*** Exercise passage

As a protip, assertions like “X is poorly footnoted” that are themselves completely lacking in any links or references or footnotes bum me and a lot of other users out.
I would be fascinated to read a substantive contrary viewpoint that clarifies inaccuracies or highlights controversial assertions in TFA, because I don’t know how accurate it is. Write that!
Sure, but apart from a rebuttal, it's also a valid critique to simply point out that this is a structurally bad article which insults the intelligence of the reader, without responding to the content. The entire field could be occupied by historians who only believe that class dynamics explain every phenomenon -- such that there's no contrary sources to provide -- and it still wouldn't make it an accurate or acceptable historical essay.
So I thank you for the reference and it was also an interesting read.
But… as a relatively disinterested observer I feel compelled to point out that the link you provided is at least as loosely footnoted and uses at least as much (if not probably more) charged language. It has the word “Bloody” in the title.
TFA is clearly written by someone who believes that prostitution is not inherently bad, bordering on a tacit endorsement of the practice. To its credit it doesn’t use language like “unfortunate men seduced by the temptations of…”
If I missed it please correct me, but I didn’t find anything like: “Having been seduced by prostitutes affiliated with the Sydney Ducks, the unfortunate men who entered these brothels…” or “den of violence and vice” or “Gone were the scheming criminals and overarching sense of moral decay”.
It’s a bit much with the purple prose about scheming this and degenerate that.
It’s only my opinion, but I don’t really see any controversy over which of these things is a relatively sober précis with a subtle but detectable slant, and which is a breathless tale of sin and lawlessness.
As it says at the top of the page, this article is basically a precis of a journal article, which--hurrah! is on Sci-hub: https://sci-hub.se/https://doi.org/10.1177/0096144205282713 . As you'd expect that article seems to be better sourced and has citations.
Your critique of the posted article as being part of an ideological battle advancing class oppression dynamics seems overblown to me. This particular article reads like museum-pamphlet history to me.
If the "sexual economy" is so rich, why aren't there any rich and retired prostitutes? This article seems to walk right over the problems that are endemic to that "industry" in an effort to paint it in an acceptable light.

******
*** Material provided

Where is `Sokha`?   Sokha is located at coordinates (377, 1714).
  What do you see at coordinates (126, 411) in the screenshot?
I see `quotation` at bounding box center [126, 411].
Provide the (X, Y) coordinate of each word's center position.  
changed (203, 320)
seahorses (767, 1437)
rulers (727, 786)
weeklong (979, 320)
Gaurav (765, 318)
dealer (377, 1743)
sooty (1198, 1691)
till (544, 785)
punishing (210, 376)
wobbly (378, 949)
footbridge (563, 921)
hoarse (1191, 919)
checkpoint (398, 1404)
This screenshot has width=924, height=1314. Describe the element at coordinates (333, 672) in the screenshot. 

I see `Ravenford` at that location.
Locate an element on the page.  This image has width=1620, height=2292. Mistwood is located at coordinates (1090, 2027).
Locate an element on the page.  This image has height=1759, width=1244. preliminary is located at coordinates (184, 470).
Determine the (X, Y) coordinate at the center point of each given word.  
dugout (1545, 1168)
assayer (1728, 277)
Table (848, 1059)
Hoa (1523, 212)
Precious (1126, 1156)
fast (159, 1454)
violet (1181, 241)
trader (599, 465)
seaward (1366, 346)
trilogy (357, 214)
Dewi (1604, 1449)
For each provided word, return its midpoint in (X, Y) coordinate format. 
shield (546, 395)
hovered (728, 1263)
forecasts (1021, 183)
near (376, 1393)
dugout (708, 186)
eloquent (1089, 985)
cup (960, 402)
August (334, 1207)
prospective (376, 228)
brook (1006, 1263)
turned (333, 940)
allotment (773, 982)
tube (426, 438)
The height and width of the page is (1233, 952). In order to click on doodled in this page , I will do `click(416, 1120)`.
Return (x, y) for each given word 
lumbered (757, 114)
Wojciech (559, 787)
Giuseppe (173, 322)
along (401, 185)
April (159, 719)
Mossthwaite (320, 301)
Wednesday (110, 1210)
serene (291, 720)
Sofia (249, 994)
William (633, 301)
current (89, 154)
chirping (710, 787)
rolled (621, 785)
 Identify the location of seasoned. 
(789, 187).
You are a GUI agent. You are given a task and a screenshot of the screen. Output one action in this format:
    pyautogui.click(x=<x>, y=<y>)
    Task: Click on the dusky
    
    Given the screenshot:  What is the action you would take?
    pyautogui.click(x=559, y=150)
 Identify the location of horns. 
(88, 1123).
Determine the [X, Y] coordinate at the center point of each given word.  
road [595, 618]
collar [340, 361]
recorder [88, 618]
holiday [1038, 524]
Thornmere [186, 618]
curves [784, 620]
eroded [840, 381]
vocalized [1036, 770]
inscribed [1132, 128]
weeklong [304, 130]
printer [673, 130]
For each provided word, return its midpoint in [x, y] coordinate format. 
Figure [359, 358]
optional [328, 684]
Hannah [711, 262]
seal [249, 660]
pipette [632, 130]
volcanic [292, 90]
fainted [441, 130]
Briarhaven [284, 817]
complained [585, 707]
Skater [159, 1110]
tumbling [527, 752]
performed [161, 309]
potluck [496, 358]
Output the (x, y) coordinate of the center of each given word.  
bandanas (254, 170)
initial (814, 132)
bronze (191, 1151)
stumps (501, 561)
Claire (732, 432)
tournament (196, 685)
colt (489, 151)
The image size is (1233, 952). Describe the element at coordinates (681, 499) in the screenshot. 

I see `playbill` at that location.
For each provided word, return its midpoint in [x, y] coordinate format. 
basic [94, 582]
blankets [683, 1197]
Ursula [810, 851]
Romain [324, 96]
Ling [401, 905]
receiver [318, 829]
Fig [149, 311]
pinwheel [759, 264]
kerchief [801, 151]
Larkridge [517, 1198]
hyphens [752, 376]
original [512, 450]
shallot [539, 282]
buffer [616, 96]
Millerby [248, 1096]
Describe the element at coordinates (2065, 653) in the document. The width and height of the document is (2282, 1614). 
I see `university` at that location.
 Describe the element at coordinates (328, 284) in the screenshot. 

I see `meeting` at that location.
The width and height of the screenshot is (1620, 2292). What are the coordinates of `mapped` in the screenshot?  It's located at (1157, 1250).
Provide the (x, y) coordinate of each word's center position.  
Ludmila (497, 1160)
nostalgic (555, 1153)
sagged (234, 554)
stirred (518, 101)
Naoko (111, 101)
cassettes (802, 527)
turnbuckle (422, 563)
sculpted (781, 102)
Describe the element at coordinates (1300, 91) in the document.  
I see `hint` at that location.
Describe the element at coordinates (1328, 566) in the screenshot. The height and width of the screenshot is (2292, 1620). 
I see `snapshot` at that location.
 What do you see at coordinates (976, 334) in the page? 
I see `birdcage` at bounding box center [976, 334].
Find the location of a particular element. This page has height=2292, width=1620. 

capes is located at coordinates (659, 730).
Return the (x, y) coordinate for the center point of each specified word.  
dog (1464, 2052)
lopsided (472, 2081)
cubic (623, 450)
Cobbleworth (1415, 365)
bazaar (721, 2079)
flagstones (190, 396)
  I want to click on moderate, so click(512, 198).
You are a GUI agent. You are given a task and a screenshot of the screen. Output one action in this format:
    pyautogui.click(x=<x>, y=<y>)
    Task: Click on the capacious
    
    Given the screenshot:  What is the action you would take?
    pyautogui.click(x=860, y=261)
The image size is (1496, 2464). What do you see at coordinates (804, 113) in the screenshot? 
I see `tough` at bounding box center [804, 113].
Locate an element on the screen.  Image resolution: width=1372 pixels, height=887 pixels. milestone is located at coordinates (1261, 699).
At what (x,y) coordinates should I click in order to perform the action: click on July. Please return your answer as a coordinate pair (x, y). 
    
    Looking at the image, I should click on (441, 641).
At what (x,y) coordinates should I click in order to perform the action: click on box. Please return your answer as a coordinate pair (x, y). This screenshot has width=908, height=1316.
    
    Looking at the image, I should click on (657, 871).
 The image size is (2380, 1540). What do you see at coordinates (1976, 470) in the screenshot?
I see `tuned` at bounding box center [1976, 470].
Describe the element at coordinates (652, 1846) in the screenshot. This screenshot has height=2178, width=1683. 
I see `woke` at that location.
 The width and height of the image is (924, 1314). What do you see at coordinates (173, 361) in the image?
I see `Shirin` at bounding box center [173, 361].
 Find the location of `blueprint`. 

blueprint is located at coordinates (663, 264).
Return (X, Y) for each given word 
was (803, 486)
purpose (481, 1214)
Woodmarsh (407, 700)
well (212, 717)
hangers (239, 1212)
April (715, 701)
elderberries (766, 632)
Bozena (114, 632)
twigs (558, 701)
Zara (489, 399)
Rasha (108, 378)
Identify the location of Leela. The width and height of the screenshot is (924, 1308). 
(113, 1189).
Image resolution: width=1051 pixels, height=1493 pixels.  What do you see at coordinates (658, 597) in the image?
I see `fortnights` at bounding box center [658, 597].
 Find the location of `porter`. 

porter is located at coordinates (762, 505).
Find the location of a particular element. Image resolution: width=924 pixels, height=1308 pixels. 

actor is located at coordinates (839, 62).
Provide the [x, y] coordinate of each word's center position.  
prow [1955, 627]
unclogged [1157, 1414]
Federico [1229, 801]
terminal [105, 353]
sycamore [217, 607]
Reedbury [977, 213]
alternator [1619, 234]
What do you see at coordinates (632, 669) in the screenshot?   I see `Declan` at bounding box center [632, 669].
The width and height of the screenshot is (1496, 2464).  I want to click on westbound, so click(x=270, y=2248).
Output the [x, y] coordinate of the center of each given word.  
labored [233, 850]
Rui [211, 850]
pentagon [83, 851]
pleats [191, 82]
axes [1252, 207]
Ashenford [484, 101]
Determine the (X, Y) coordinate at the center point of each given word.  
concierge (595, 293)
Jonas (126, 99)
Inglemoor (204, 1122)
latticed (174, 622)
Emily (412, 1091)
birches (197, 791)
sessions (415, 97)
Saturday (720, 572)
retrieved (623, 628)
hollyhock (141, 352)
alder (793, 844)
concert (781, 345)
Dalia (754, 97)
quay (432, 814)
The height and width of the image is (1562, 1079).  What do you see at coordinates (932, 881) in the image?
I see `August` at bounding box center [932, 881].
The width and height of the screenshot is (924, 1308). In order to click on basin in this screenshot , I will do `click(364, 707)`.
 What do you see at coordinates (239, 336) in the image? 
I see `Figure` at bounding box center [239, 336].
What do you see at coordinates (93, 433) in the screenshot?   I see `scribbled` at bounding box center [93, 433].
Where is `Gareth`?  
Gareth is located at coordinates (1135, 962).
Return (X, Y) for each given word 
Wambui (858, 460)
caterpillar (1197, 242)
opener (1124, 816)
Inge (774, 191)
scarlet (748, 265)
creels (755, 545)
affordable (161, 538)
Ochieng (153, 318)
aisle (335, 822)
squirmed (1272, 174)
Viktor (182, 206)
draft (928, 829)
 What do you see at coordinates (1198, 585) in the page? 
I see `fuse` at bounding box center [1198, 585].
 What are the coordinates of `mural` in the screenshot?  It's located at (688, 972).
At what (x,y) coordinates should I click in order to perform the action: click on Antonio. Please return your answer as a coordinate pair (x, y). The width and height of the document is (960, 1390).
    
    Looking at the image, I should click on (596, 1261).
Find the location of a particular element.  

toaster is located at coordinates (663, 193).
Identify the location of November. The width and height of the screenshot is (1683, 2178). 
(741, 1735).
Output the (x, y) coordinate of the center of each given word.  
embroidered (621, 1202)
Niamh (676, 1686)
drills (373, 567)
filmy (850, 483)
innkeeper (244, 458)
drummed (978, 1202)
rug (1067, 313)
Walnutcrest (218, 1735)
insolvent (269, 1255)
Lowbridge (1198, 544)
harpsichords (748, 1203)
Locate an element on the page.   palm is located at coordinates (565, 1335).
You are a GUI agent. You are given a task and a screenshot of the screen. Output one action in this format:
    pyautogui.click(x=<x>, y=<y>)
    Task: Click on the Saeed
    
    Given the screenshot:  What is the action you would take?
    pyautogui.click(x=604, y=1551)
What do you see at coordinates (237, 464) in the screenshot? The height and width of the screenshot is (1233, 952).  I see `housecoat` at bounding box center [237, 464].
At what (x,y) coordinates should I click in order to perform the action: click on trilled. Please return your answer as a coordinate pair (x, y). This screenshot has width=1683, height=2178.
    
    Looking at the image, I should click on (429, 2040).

******

Required work -
1 – Please reproduce the stretch of the comment thread from "So I thank you" through "in the title.".
2 – For each statement, say yes or no to whether it agrees with the comment thread, and quote the words that decide it. (a) One commenter says the journal article on Sci-hub lacks citations. (b) The link one commenter provided has the word "Bloody" in its title. (c) A commenter says the posted article reads like museum-pamphlet history.

Responses in order -
1 –
So I thank you for the reference and it was also an interesting read.
But… as a relatively disinterested observer I feel compelled to point out that the link you provided is at least as loosely footnoted and uses at least as much (if not probably more) charged language. It has the word “Bloody” in the title.

2 –
(a) No: "As you'd expect that article seems to be better sourced and has citations."
(b) Yes: "It has the word “Bloody” in the title."
(c) Yes: "This particular article reads like museum-pamphlet history to me."